What to produce »
The required output is the exact run of lines below that opens at the line with "Task: Expand Firefox list all tabs arrow" and closes at the line with "Screen dimensions: 1018x577".

Entries supplied »
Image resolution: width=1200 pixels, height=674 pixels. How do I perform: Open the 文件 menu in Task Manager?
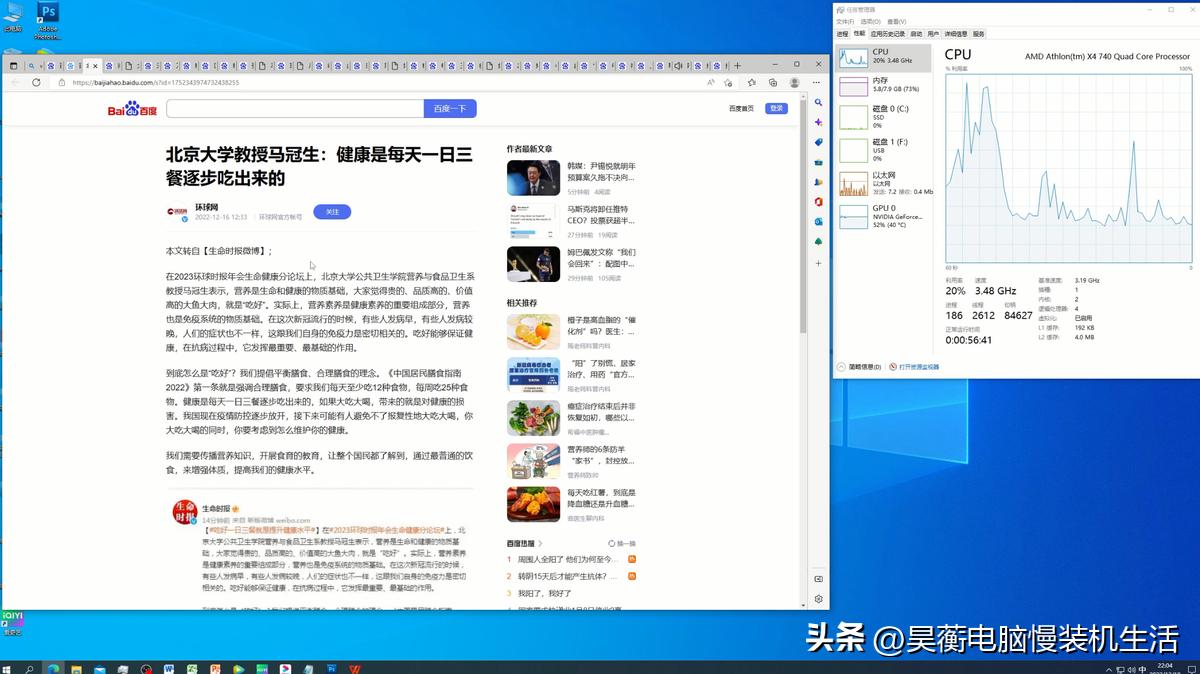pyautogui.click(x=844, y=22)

---

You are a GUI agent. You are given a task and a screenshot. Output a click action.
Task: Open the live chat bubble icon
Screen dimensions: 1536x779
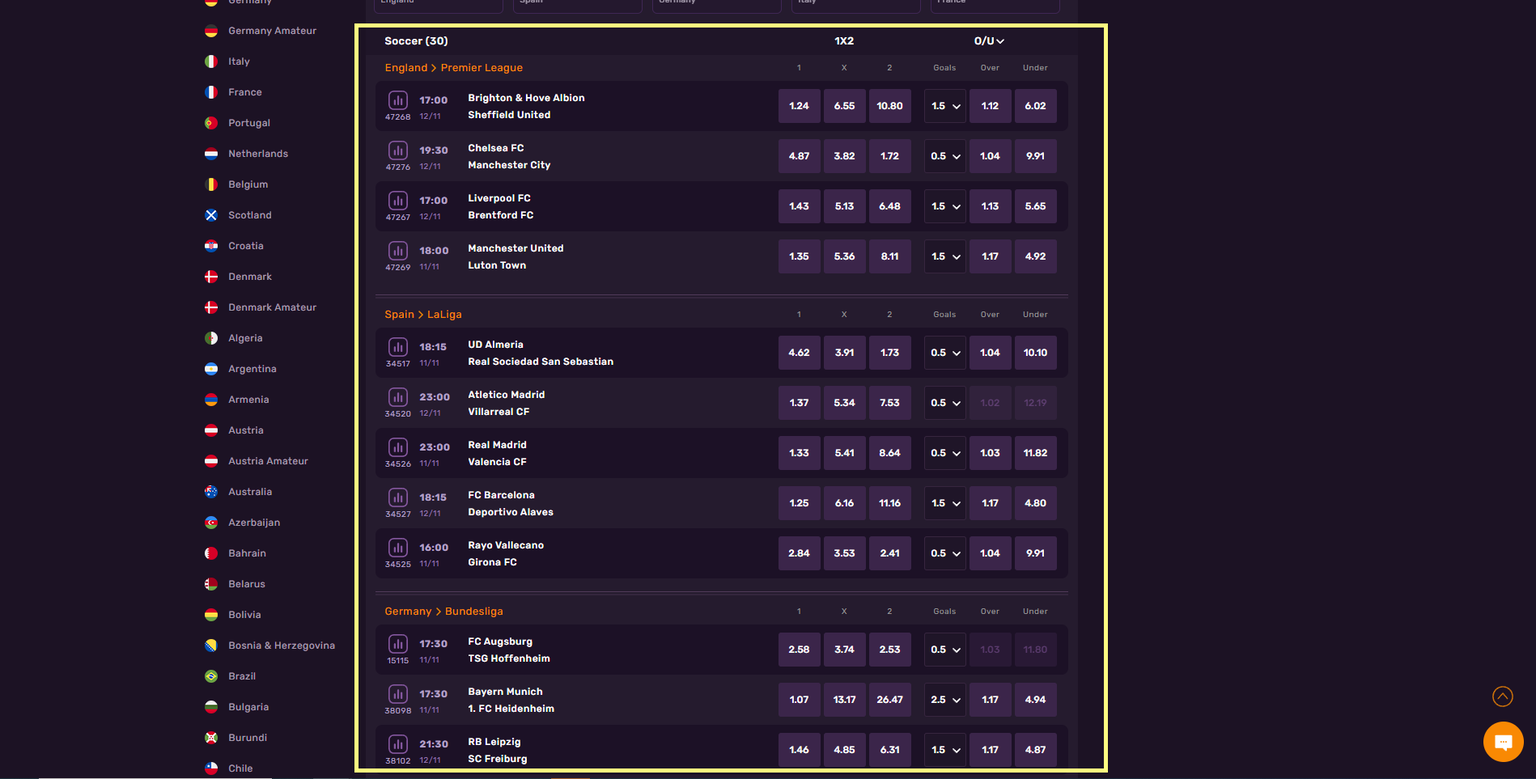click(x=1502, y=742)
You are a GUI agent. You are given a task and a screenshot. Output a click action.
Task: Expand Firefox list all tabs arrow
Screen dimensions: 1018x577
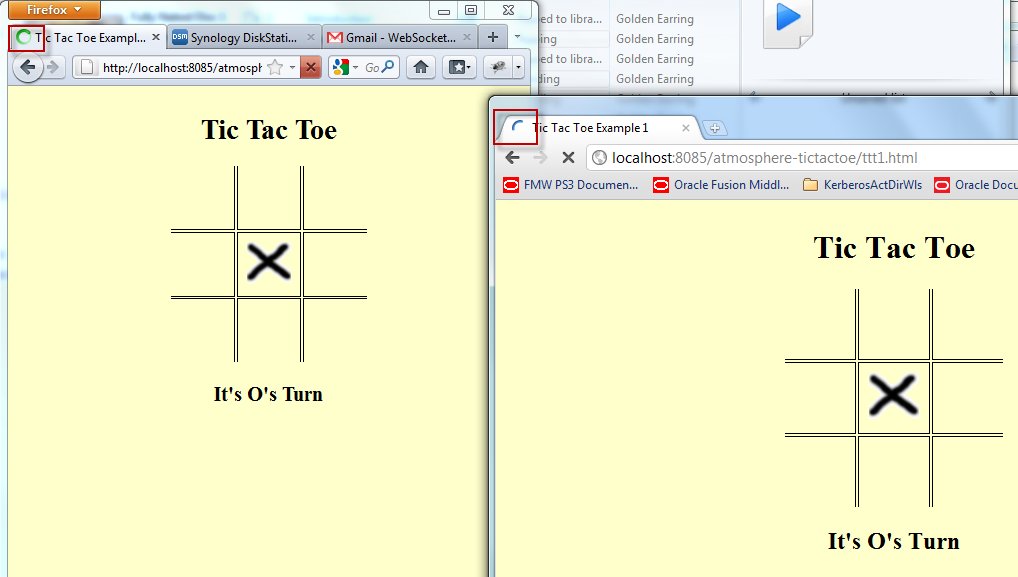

Response »
Task: Expand Firefox list all tabs arrow
Screen dimensions: 1018x577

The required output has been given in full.